The Occupational Safety and Health Administration (“OSHA”) has announced that it will delay enforcement of the anti-retaliation provisions in its new workplace injury and illness reporting rule. Originally, it was scheduled to go into effect on August 10, 2016, but enforcement of the anti-retaliation provisions will now begin on November 1, 2016. OSHA stated that it intends to “conduct additional outreach and provide educational materials and guidance” to employers during the delay.
In a previous post on the Work Knowledge Blog, we discussed the final rule on workplace injury and illness reporting. As noted in that post, employers need to ensure that their policies and practices for workplace injury and illness reporting are reasonable and do not serve as a deterrent to reporting.
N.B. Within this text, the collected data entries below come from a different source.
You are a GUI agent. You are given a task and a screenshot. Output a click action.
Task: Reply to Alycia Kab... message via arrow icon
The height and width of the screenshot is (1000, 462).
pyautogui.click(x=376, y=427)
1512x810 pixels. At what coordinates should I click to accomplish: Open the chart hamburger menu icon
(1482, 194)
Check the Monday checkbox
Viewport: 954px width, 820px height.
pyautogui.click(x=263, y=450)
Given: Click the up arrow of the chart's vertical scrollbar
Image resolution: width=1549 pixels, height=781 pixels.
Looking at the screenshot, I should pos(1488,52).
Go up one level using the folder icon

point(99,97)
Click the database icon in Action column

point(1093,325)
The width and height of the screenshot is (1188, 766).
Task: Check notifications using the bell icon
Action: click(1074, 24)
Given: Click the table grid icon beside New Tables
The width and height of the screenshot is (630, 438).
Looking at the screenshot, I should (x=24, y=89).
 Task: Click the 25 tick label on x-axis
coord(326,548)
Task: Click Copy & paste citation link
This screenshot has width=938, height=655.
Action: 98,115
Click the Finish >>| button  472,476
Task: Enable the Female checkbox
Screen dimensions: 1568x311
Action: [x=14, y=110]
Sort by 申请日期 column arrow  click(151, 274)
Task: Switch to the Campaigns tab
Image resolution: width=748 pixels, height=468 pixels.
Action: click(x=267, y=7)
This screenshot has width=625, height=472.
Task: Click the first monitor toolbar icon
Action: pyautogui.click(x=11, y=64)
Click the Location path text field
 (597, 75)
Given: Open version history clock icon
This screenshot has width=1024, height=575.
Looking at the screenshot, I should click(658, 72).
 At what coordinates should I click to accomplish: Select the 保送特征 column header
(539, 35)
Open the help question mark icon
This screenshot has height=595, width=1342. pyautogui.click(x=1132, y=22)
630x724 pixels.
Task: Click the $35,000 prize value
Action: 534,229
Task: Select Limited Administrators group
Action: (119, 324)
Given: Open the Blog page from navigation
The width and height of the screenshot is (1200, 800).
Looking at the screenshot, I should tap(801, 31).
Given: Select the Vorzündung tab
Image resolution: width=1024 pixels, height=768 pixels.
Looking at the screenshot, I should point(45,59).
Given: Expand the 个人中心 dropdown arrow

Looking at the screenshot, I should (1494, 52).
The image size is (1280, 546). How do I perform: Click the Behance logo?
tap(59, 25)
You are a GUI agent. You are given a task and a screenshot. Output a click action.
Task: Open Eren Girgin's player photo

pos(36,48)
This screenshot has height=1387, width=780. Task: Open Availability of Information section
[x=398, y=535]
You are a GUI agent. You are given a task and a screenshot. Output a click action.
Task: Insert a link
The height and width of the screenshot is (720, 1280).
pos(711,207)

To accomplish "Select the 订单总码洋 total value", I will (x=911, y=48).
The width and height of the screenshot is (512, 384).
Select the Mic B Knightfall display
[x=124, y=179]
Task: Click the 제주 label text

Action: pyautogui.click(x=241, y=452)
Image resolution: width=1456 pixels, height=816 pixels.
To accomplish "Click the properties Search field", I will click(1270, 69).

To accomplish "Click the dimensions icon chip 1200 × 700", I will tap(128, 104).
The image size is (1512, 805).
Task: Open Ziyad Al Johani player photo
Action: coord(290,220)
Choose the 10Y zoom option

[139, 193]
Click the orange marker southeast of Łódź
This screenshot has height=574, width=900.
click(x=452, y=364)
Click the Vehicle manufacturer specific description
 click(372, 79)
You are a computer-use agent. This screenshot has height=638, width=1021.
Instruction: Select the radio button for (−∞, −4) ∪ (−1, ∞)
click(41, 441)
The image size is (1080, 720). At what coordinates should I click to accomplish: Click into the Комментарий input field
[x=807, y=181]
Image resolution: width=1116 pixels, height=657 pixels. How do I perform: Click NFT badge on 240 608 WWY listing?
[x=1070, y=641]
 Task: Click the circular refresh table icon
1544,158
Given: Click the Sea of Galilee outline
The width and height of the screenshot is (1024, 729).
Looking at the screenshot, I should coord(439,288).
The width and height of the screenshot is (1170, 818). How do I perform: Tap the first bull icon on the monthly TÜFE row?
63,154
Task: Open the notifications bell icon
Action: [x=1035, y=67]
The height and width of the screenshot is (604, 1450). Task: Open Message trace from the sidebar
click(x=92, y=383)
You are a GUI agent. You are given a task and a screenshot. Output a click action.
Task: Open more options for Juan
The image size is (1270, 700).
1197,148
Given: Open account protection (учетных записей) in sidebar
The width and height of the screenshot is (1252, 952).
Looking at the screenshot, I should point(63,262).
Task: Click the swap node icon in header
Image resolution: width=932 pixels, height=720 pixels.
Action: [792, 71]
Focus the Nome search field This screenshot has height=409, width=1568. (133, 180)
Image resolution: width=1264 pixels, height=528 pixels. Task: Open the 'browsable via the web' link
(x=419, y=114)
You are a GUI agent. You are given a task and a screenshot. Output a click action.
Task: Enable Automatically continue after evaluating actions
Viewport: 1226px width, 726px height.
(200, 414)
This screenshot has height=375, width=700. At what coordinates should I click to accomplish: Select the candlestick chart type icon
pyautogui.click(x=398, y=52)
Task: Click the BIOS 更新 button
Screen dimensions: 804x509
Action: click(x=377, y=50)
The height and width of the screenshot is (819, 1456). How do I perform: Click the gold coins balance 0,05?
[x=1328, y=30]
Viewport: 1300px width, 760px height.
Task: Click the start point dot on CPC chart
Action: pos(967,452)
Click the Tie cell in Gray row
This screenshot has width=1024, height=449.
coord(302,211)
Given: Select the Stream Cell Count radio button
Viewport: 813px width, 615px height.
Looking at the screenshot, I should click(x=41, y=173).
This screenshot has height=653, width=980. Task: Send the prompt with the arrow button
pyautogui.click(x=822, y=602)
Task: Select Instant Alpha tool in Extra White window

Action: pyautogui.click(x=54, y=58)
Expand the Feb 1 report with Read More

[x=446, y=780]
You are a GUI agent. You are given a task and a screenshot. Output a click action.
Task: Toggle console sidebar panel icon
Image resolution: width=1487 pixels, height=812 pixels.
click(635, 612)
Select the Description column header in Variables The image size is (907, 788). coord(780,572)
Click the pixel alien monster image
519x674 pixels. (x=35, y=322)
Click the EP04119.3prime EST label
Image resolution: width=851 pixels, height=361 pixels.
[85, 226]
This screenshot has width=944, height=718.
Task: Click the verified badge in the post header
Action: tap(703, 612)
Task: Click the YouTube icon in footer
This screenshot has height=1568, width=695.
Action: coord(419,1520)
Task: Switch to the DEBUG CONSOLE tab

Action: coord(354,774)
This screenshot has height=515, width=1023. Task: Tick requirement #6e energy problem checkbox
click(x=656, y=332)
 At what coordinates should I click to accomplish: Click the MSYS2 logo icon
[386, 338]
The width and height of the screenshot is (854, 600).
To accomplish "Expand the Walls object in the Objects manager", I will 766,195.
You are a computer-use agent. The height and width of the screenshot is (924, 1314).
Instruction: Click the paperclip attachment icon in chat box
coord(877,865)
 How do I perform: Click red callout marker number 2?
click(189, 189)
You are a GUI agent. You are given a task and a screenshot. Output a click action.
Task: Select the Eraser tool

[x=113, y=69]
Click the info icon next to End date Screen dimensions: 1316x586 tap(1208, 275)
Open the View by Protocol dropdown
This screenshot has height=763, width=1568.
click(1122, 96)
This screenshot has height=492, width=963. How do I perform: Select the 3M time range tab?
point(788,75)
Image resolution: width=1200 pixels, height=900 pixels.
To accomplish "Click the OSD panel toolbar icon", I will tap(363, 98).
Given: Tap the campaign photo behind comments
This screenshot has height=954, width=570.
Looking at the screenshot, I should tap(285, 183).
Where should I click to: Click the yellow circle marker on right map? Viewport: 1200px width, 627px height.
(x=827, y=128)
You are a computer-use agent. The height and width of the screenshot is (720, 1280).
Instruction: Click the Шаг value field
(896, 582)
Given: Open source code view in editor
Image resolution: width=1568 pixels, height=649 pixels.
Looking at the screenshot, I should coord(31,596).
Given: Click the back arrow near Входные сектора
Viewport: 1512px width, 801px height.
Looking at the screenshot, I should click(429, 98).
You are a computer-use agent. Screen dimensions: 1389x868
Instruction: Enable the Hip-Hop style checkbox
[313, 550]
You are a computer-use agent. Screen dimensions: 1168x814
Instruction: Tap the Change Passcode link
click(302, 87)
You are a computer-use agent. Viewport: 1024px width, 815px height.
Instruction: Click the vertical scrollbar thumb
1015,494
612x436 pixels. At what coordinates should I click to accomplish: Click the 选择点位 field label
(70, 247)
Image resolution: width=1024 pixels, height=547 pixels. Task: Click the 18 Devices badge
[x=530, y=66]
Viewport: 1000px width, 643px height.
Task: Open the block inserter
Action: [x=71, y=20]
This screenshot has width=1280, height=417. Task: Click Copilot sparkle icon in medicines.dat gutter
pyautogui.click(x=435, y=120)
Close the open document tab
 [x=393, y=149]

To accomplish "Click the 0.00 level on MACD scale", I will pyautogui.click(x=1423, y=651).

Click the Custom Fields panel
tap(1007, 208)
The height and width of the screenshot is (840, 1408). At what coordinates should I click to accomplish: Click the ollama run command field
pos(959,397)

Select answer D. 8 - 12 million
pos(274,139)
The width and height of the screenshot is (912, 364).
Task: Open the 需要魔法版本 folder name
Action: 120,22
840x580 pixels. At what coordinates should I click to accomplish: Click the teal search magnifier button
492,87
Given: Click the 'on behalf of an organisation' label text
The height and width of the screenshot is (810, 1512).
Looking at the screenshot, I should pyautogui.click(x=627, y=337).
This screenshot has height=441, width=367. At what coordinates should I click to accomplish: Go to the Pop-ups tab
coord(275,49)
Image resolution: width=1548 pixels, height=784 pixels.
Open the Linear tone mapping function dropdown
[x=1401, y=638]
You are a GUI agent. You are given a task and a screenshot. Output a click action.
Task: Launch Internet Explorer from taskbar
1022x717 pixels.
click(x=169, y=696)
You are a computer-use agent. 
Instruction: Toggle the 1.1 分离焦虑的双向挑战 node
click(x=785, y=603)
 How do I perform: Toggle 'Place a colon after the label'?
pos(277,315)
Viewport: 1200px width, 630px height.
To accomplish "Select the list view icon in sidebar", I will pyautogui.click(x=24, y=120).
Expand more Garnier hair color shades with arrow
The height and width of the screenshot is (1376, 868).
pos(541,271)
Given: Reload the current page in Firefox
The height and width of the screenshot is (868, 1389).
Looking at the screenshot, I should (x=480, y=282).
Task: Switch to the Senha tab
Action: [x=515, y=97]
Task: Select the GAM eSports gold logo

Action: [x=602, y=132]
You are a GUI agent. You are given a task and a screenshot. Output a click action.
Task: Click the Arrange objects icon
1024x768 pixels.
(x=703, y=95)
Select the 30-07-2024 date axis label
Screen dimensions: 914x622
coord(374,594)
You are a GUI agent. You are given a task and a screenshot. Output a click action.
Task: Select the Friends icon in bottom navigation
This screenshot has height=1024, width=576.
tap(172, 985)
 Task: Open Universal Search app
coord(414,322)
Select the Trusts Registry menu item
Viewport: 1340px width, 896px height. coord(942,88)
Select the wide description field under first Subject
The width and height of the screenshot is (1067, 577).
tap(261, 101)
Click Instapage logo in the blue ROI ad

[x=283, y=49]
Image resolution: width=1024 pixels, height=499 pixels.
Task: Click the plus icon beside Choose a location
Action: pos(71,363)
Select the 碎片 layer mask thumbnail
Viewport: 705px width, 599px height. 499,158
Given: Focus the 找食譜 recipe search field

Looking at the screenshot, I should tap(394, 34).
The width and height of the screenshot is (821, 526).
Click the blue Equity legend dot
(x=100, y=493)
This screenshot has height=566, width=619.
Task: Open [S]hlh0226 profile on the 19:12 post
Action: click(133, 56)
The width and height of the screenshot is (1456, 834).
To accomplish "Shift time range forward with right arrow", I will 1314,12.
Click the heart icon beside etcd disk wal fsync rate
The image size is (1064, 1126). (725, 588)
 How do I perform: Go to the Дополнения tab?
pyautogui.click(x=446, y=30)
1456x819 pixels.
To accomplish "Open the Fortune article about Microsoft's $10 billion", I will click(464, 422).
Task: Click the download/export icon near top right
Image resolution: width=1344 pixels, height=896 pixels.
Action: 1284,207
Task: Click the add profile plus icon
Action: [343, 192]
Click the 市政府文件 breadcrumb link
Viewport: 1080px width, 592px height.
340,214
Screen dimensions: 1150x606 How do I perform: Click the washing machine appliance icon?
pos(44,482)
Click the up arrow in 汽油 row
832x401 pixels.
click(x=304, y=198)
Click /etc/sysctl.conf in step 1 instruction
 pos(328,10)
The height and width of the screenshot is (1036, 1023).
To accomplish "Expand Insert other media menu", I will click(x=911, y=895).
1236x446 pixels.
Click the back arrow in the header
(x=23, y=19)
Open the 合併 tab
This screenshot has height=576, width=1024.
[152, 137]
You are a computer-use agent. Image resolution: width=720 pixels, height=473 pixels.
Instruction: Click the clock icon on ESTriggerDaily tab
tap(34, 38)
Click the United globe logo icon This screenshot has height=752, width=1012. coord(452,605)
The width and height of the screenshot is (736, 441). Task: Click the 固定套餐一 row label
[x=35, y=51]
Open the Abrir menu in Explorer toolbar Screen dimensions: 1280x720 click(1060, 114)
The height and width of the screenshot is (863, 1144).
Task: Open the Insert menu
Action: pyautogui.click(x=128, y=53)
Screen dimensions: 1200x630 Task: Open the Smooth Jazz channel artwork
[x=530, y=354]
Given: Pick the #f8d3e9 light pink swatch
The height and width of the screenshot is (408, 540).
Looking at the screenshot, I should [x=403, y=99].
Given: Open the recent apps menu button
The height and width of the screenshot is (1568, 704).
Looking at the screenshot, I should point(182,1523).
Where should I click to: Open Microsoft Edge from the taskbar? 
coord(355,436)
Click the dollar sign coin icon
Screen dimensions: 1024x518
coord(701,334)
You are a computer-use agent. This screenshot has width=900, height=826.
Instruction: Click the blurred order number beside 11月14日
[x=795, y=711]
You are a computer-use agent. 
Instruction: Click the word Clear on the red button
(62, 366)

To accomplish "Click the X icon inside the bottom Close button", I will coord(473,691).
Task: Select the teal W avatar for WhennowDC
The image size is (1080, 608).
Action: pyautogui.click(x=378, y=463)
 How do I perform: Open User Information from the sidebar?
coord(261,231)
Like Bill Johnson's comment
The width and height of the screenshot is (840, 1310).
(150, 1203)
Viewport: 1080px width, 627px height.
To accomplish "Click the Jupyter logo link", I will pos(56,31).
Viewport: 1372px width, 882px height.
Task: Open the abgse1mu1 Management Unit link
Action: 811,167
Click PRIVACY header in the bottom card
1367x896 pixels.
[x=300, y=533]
For example, while not prohibited in the new rule, the new rule could affect how employers draft and actually implement their drug and alcohol testing policies and may also place accident-free or safety incentive programs under OSHA’s scrutiny as well. Prior to the new effective date, employers should carefully review those policies with an eye towards compliance with the new rule.
The extension of the effective date gives employers additional time to conduct this policy review. And, in the meantime, it behooves employers to monitor new developments closely. Specifically, some developing litigation in a Texas federal court may ultimately impact the anti-retaliation provisions in the new rule. This month, a Complaint for Declaratory and Injunctive Relief was filed in the United States District Court for the Northern District of Texas, captioned TEXO ABC/AGC, Inc., et al. v. United States Sec’y of Lab., Civil Action No. 3:16-cv-01998-D. The Complaint challenges the new rule to the extent it prohibits or limits safety incentive programs and/or mandatory post-accident drug testing programs. As of the date of this post, the case is in the briefing stages on the Plaintiffs’ request for injunctive relief to prevent OSHA’s implementation and enforcement of certain anti-retaliation provisions of the new rule. The case is pending before United States District Court Judge Sam A. Lindsay.